There were 40 households, of which 30.0% had children under the age of 18 living with them, 50.0% were married couples living together, 12.5% had a female householder with no husband present, 7.5% had a male householder with no wife present, and 30.0% were non-families. 25.0% of all households were made up of individuals, and 7.5% had someone living alone who was 65 years of age or older. The average household size was 2.50 and the average family size was 2.96.

The median age in the village was 38.7 years. 21% of residents were under the age of 18; 10% were between the ages of 18 and 24; 25% were from 25 to 44; 29% were from 45 to 64; and 15% were 65 years of age or older. The gender makeup of the village was 54.0% male and 46.0% female.

===2000 census===
As of the census of 2000, there were 121 people, 40 households, and 32 families living in the village. The population density was 1,136.4 PD/sqmi. There were 58 housing units at an average density of 544.7 /sqmi. The racial makeup of the village was 99.17% White, and 0.83% from two or more races. Hispanic or Latino of any race were 2.48% of the population.

There were 40 households, out of which 42.5% had children under the age of 18 living with them, 70.0% were married couples living together, 10.0% had a female householder with no husband present, and 20.0% were non-families. 17.5% of all households were made up of individuals, and 5.0% had someone living alone who was 65 years of age or older. The average household size was 3.03 and the average family size was 3.38.

In the village, the population was spread out, with 26.4% under the age of 18, 12.4% from 18 to 24, 22.3% from 25 to 44, 29.8% from 45 to 64, and 9.1% who were 65 years of age or older. The median age was 39 years. For every 100 females, there were 120.0 males. For every 100 females age 18 and over, there were 128.2 males.

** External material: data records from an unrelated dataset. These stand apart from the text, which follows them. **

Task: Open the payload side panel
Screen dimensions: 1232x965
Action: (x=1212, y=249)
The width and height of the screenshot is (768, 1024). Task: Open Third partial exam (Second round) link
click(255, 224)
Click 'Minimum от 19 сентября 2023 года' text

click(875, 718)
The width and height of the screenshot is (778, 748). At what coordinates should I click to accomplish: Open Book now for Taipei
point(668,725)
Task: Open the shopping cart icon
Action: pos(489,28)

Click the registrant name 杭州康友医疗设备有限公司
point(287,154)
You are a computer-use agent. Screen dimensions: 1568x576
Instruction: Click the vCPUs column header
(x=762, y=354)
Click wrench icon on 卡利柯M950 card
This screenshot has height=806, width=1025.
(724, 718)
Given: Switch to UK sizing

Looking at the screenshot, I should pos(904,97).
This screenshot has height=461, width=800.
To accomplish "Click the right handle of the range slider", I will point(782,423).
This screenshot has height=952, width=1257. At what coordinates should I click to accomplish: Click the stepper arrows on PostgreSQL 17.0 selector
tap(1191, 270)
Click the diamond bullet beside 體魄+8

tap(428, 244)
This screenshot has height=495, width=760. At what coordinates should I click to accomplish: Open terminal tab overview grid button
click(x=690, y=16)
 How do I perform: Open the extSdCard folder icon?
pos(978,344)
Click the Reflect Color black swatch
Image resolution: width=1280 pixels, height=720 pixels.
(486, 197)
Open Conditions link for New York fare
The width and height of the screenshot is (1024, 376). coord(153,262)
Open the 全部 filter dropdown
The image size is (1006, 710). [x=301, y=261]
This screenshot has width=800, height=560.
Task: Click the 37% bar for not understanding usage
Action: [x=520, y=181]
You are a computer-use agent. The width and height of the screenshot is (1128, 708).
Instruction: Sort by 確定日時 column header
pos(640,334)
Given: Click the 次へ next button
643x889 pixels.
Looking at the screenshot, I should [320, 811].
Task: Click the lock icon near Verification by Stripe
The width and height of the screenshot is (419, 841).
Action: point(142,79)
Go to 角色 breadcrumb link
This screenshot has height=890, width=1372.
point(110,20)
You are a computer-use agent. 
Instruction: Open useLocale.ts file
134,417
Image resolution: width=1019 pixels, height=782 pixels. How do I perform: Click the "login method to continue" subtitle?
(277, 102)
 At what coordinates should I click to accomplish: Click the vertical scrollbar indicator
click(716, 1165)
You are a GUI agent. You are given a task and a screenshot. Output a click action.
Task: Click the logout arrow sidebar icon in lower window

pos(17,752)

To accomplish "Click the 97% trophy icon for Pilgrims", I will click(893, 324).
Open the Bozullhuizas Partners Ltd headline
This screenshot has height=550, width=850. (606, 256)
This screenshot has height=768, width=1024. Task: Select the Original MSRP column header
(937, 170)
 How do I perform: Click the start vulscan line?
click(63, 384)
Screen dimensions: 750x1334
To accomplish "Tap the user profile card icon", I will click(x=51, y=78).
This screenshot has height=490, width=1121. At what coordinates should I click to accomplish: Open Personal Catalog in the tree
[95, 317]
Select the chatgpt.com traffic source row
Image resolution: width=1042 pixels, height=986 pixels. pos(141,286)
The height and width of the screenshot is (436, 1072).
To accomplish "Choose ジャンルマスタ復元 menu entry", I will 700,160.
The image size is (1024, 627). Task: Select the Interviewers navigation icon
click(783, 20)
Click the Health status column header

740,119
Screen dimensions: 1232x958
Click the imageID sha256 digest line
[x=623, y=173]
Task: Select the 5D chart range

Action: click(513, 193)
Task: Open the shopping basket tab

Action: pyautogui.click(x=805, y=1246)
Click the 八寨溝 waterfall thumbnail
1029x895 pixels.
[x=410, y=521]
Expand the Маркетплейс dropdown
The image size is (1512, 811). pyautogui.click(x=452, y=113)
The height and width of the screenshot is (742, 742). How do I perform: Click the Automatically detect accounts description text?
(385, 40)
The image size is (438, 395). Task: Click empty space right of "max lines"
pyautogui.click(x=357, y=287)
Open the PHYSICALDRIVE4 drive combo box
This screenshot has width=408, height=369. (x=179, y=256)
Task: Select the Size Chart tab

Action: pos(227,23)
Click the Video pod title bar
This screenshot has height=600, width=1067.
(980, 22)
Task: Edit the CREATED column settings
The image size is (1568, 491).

The median income for a household in the village was $27,750, and the median income for a family was $28,500. Males had a median income of $28,594 versus $23,000 for females. The per capita income for the village was $13,753. There were 9.4% of families and 7.4% of the population living below the poverty line, including 15.2% of under eighteens and none of those over 64.

==Education==
It is in the Rock Port R-II School District. Rock Port High School is the zoned comprehensive high school.

==Notable person==
Current Missouri Supreme Court Judge Zel Fischer grew up in Watson.